> [Selection]
>> START
Business @ AsiaOne

Tharman's counter-cyclical slam dunk

Singapore distinguishes itself by not needing to borrow a single dollar from the future in order to fund today's stimulus.

Sun, Jan 25, 2009
The Business Times

By PK BASU
GUEST COMMENTATOR

FINANCE Minister Tharman Shanmugaratnam insists it is a 'Resilience Package' aimed at helping Singaporean individuals and businesses cope with the worst global recession in at least 60 years. He insists no fiscal measures can truly counter a down-draft in economic growth of the magnitude the world economy - and with it, Singapore - now faces.

Pessimism about the efficacy of fiscal policy is a tradition among Singapore finance ministers. But counter-cyclical fiscal policy has always worked here when it has been deployed - although, in the past, it was often deployed late in the cycle and helped kick-start a recovery (as in late-1998) rather than alleviate the initial part of a downturn (late-1997 and early-1998).

But this year's Budget cannot be faulted either on grounds of ambition, scope or timing. It is flawlessly designed to address each of the weak links in this downturn. To borrow a basketball metaphor, it is as close to a slam-dunk as might have been imagined.

The unprecedented size of the package ($20.5 billion) is precisely apposite, given the severity of the downturn.

It contains several innovative ideas, starting with a Jobs Credit subsidy to employers - with the government effectively paying the equivalent of employers' contribution for each CPF-eligible employee.

This does not unnecessarily reduce CPF savings in a downturn, but instead uses government funds to give employers an incentive not to lay off workers.

Similarly, the government will launch a Special Risk-sharing Initiative (SRI) aimed at providing a subsidy to certain types of credit that have become especially crisis amid this global credit crunch - an enhanced bridging-loan programme to enable banks to make credit available to mid-sized companies, and an insurance scheme to cover trade credit (the life blood of Singapore and Asia's economy, which has become suddenly scarce in the past three months).

For the first time, the government will also dip into its ample pool of reserves to fund these two innovative schemes (SRI and Jobs Credit). A modest $4.9 billion drawn from the fiscal reserves will hardly dent them.

But the symbolism of using even a small amount of reserves is the key: we were always told they were there for a rainy day. In the face of the severest downpour of bad economic times, it is only appropriate some of those reserves are being aggressively deployed.
>> END
> [Material supplied]
>> START
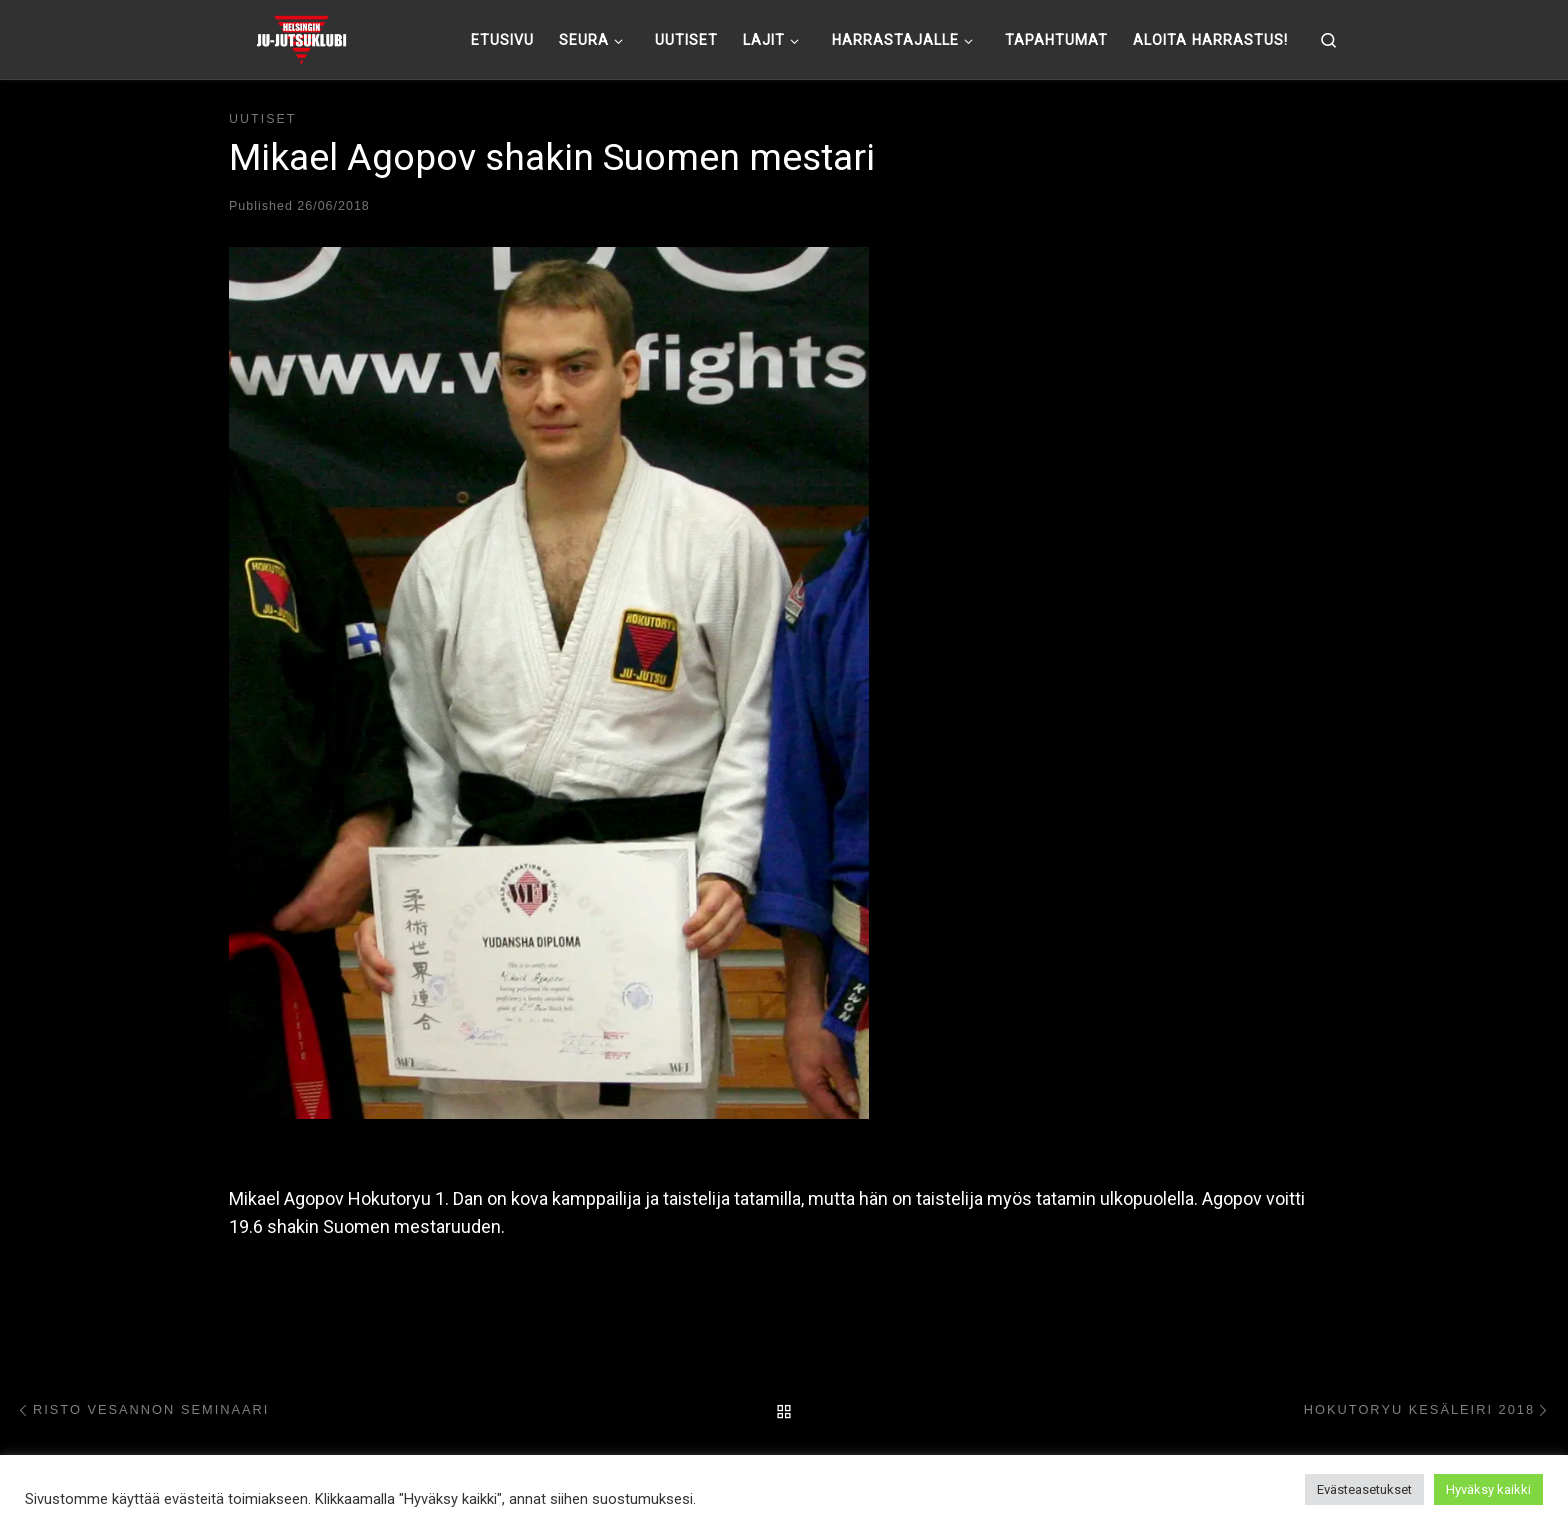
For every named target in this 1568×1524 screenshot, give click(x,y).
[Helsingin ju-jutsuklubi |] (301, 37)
>> END
>> START
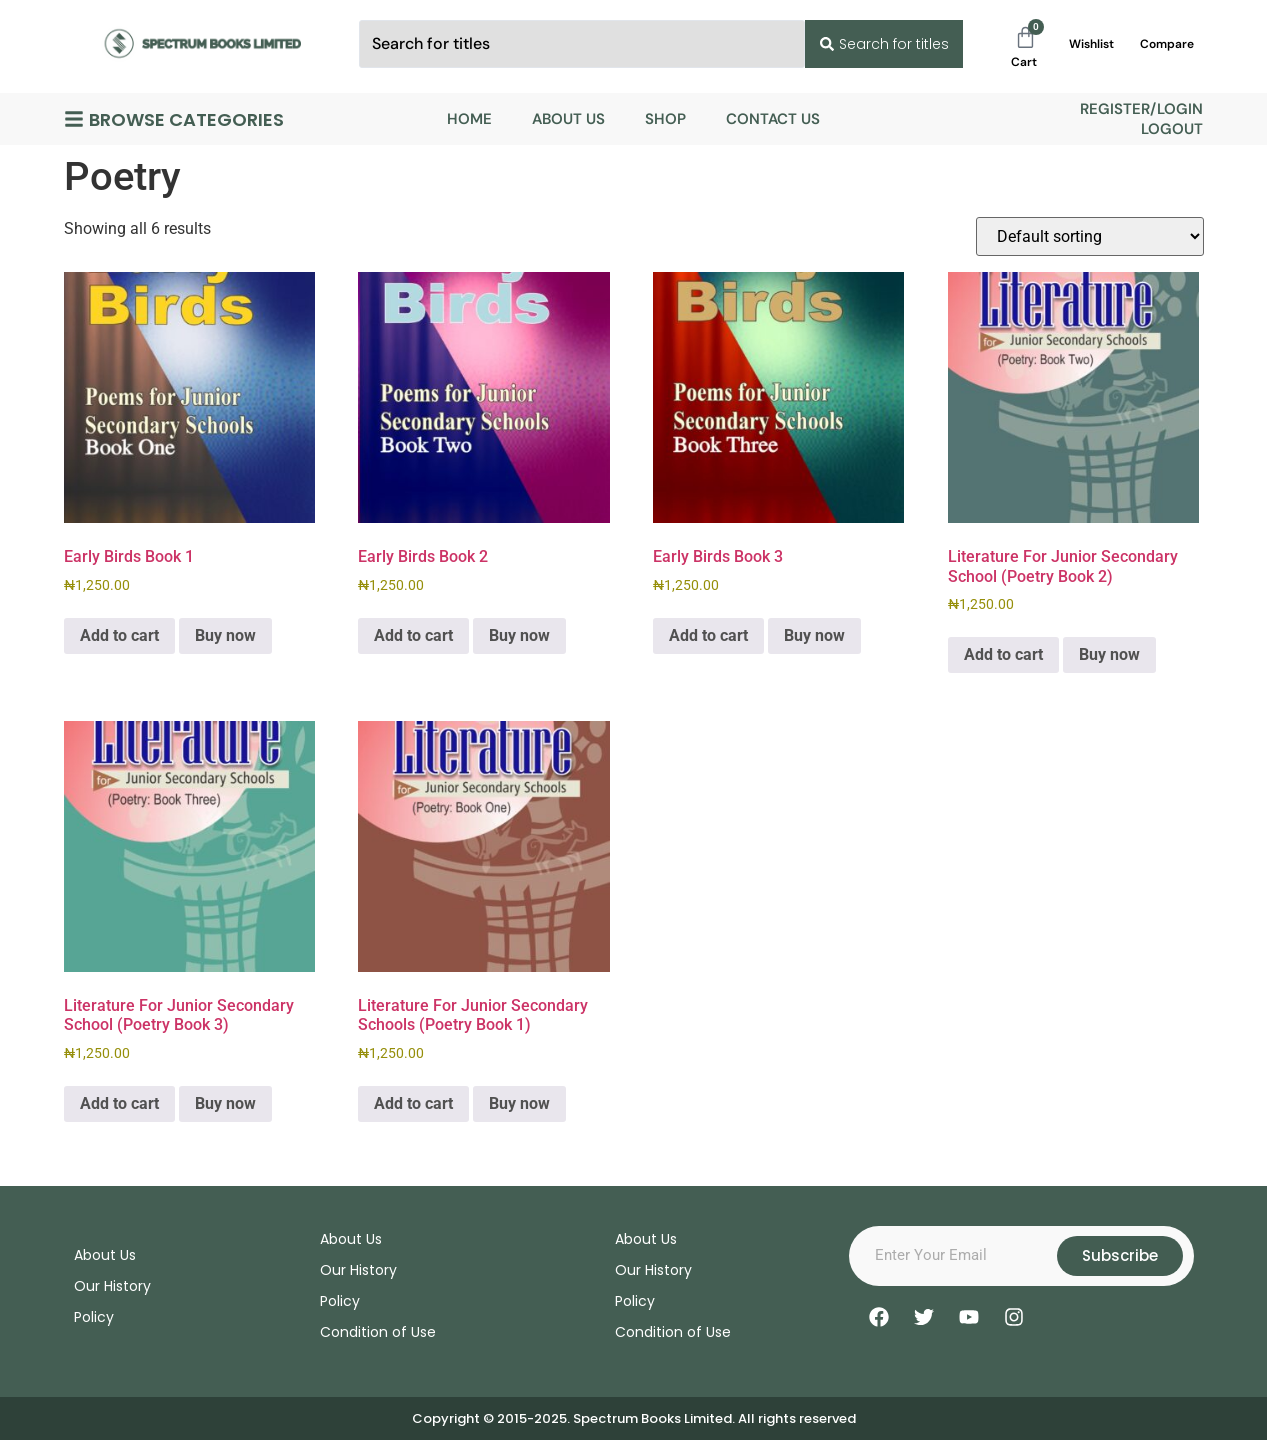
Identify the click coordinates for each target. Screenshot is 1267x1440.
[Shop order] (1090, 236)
>> END
> [Things to do]
A - Reproduce the passage of the commentary on Singapore's Resilience Package from "Sun, Jan 25, 2009" up to and including "(late-1997 and early-1998).".
B - Take the commentary on Singapore's Resilience Package further, starting right after its final sentence.

> [Responses in order]
A -
Sun, Jan 25, 2009
The Business Times

By PK BASU
GUEST COMMENTATOR

FINANCE Minister Tharman Shanmugaratnam insists it is a 'Resilience Package' aimed at helping Singaporean individuals and businesses cope with the worst global recession in at least 60 years. He insists no fiscal measures can truly counter a down-draft in economic growth of the magnitude the world economy - and with it, Singapore - now faces.

Pessimism about the efficacy of fiscal policy is a tradition among Singapore finance ministers. But counter-cyclical fiscal policy has always worked here when it has been deployed - although, in the past, it was often deployed late in the cycle and helped kick-start a recovery (as in late-1998) rather than alleviate the initial part of a downturn (late-1997 and early-1998).

B -
If there is any criticism that can be made, it is that there are caps to the income tax rebate and the Jobs Credit scheme. Those low thresholds will limit the effectiveness of the incentives, as they exclude higher-income-earners - the loss of whose jobs and spending can have a more negative impact on aggregate demand.

Similarly, foreigners (so vital a part of the Singapore work force, including some of the most productive and skilled) continue to be excluded from many schemes. This is short-sighted for an aspiring global city that otherwise is notably cosmopolitan in its policy approach.

Nonetheless, the cut in the corporate tax rate to 17 per cent further hones Singapore's competitive edge, and the tax rebates on property and income tax are cyclically well-timed without sacrificing longer-term prudence.

Before using net investment income and net investment returns (NIR, the proceeds of capital gains on investment income - available for the first time because of last October's constitutional amendment), the basic balance shows a deficit of 6 per cent of GDP.

Including the stimulus in the current quarter (arising because some spending begins in March), the overall fiscal stimulus is close to 7.5 per cent of GDP.

This is undoubtedly an impressive stimulus very much in keeping with the global economic times.

Those who were scrambling to drastically cut their economic forecasts for this year will again be scrambling to reconsider those numbers. Fiscal stimulus can be somewhat blunted at a time of extreme pessimism among consumers and businesses.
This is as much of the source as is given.